Although the 5 traditional types of LI and its 16 variants have been known and published, dizziness/vertigo or migraine/headache as common vascular risk factors has attracted wide attention.11, 12, 13, 14, 15, 16 The present study confirmed that such nonfocal symptoms, including dizziness/vertigo or migraine/headaches, were the most common clinical symptoms in patients with LI. Furthermore, dizziness and headache were seen routinely in the LI patients and occurred with significantly greater frequency in LI sufferers than in patient controls (without LI). Motor weakness accounted for only a small percentage of patients, which differs from cumulative inpatient records.21 However, some epidemiological observations have confirmed a high prevalence of lacunar infarct or cerebral angiopathy in patients with headache or dizziness. 11, 12, 13, 14, 16, 22 Therefore, our neurology outpatient series showed that clinical types of symptomatic lacunar infarction in northern China have had new variant.
LI with transient symptoms (including local and non-local transient symptoms) occurred in 76.7% of patients. In earlier studies, patients experiencing transient symptoms with DWI-positive LI prompted the phrase “transient symptoms with infarction” (TSI).23 Small, acute infarcts that would otherwise go undiagnosed by CT or conventional MRI are detectable by DWI in approximately one-third of patients with TIAs.24 Current reports also specify that two-thirds of recent transient symptoms are accompanied by FLAIR-confirmed LI, which validates the TSI concept. In view of these findings, we offer two likely scenarios. Alternatively, it may be that either some lesions on FLAIR are asymptomatic LI, or the transient manifestation is triggered elsewhere in the vasculature of the brain, without demonstrable tissue change.
From our data, the full spectrum of variables analyzed, including history of hypertension, duration of hypertension, existing hypertension (proportionate), mABCD2 scores, and more, were significantly higher in patients with LI than in those without LI (P <0.05). Multiple logistic regression, incorporating these risk factors, found that only hypertension ≥3 years in duration and ABCD2 scores ≥4 were significantly and independently predictive of LI. Hypertension alone is a recognized risk factor for stroke,18, 19, 20, 25, 26 but our data indicates that long-term hypertension specifically is an early predictor of LI.

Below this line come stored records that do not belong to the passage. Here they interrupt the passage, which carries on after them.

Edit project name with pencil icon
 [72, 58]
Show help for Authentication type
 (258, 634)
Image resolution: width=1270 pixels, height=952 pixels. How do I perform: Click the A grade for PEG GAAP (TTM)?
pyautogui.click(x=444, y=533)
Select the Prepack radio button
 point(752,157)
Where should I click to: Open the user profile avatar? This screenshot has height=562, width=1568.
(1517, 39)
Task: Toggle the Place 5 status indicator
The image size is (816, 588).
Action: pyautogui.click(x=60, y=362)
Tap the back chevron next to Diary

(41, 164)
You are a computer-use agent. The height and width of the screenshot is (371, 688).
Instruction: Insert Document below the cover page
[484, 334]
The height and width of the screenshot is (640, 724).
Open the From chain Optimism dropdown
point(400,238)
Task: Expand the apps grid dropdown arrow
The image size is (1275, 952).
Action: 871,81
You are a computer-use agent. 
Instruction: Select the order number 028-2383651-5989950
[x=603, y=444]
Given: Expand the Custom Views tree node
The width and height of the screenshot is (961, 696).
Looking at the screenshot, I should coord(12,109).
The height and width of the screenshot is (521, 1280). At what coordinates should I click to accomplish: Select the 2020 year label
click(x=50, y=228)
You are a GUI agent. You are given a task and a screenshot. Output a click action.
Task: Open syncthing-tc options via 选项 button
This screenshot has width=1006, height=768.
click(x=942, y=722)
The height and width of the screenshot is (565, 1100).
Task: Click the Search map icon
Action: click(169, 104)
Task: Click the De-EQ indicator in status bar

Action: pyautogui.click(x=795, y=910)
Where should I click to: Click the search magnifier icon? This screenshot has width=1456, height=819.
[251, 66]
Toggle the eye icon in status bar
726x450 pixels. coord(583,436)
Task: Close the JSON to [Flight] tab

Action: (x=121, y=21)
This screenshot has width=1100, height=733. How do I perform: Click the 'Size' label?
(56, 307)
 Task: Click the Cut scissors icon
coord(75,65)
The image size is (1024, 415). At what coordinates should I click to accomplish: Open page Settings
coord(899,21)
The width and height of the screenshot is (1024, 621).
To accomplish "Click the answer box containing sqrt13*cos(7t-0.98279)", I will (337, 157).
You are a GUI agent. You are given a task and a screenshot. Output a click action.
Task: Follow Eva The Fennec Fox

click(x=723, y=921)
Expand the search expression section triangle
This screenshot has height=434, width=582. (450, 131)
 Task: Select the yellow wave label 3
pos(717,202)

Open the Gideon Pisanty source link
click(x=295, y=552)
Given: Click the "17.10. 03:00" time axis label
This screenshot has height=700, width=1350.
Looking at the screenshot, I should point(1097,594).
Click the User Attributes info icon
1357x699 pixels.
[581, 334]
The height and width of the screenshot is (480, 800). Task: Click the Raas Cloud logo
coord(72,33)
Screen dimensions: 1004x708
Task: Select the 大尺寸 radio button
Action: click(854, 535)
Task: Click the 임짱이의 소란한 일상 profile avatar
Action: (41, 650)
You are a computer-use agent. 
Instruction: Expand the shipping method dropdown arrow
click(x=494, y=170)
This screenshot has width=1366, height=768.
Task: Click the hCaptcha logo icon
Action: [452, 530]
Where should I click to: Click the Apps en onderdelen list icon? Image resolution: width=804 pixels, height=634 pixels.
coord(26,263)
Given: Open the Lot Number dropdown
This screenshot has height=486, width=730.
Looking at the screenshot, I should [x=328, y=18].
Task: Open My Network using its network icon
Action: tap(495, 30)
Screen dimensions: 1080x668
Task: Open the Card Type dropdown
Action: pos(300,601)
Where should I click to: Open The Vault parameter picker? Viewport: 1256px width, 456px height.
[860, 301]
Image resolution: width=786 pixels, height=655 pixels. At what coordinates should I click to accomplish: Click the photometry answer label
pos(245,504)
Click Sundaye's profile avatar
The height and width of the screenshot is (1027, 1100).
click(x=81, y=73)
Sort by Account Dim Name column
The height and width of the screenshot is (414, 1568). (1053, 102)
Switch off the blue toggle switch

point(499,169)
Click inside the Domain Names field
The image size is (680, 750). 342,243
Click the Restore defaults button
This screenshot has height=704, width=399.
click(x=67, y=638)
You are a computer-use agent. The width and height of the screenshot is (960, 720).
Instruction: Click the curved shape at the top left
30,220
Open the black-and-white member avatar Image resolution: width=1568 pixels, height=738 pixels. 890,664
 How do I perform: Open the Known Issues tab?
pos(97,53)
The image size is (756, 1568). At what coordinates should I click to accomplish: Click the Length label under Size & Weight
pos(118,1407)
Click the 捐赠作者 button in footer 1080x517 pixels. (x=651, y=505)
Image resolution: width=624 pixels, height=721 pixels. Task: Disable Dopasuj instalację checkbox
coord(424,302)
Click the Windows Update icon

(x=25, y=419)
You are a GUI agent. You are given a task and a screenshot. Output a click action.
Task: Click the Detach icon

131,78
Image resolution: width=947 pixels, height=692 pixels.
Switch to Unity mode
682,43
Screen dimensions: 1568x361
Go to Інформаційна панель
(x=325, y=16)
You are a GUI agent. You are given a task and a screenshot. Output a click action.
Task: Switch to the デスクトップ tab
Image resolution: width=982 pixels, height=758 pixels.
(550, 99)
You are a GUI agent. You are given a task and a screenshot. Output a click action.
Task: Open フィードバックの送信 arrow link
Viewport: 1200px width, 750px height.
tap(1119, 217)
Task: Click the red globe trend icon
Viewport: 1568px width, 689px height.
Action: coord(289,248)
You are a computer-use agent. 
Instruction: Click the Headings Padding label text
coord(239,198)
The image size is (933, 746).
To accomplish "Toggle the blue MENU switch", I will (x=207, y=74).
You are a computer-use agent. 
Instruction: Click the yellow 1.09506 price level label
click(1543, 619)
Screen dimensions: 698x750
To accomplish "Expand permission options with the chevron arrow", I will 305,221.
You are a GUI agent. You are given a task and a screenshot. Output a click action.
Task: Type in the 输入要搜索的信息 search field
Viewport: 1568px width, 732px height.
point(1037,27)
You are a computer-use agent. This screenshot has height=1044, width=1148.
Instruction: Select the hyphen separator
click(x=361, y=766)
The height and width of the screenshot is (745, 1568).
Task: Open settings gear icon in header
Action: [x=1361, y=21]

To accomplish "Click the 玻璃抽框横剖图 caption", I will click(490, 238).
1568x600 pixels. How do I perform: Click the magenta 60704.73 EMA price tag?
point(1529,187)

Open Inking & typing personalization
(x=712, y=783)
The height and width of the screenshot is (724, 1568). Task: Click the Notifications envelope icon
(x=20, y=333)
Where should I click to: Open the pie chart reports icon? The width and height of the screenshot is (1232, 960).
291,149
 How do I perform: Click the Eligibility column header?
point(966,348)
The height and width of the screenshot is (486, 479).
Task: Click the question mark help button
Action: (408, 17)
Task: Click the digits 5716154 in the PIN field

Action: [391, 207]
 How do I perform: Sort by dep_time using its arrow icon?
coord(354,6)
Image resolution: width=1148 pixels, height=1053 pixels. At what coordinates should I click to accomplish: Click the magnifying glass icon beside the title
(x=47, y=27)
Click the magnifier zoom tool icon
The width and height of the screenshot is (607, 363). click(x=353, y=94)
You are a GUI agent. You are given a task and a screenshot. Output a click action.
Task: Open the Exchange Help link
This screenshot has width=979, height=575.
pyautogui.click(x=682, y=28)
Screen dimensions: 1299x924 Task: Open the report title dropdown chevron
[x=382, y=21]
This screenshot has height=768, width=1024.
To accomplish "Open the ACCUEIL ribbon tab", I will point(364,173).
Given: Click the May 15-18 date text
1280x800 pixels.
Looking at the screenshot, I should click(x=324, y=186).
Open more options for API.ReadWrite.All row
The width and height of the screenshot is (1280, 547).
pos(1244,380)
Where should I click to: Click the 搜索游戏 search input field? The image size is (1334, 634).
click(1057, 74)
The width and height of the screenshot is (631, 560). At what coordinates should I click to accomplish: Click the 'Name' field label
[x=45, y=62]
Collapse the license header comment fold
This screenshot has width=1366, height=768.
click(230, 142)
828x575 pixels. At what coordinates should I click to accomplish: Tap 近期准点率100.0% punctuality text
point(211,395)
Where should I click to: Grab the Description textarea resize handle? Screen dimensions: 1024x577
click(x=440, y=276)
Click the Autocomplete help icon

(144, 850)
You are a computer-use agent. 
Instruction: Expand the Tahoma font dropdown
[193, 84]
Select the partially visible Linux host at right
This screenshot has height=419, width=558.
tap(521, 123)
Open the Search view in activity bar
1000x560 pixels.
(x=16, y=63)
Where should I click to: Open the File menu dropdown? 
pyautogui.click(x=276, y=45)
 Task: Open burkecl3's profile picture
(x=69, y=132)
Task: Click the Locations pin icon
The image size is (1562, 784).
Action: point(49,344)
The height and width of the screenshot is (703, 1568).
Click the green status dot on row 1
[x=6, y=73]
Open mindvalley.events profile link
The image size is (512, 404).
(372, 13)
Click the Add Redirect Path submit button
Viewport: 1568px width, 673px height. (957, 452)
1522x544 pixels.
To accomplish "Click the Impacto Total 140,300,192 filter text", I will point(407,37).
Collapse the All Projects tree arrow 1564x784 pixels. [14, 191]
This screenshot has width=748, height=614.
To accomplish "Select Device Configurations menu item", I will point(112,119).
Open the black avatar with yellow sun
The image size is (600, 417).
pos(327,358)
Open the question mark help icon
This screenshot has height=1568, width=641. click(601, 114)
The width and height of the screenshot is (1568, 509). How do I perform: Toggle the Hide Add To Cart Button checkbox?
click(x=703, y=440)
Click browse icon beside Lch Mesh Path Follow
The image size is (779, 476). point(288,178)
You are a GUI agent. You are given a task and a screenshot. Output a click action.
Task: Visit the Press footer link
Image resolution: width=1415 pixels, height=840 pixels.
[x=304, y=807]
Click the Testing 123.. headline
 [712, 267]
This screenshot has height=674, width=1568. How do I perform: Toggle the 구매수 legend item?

Some limitations of our study are conceded. Instances of unexpected stroke are often routed directly from an ambulance or emergency room to the ICU, especially when the consciousness or motor weakness is involved (not uncommon). 27, 28 This may account for the lower frequency of pure motor LI in our general neurology outpatients.
In conclusion, symptomatic lacunar infarcts have a very high prevalence in northern China and common type of symptomatic LI is nonfocal symptoms. Statistical analyses involving a host of variables established hypertension of long duration and high-risk ABCD2 scores as early predictors of LI.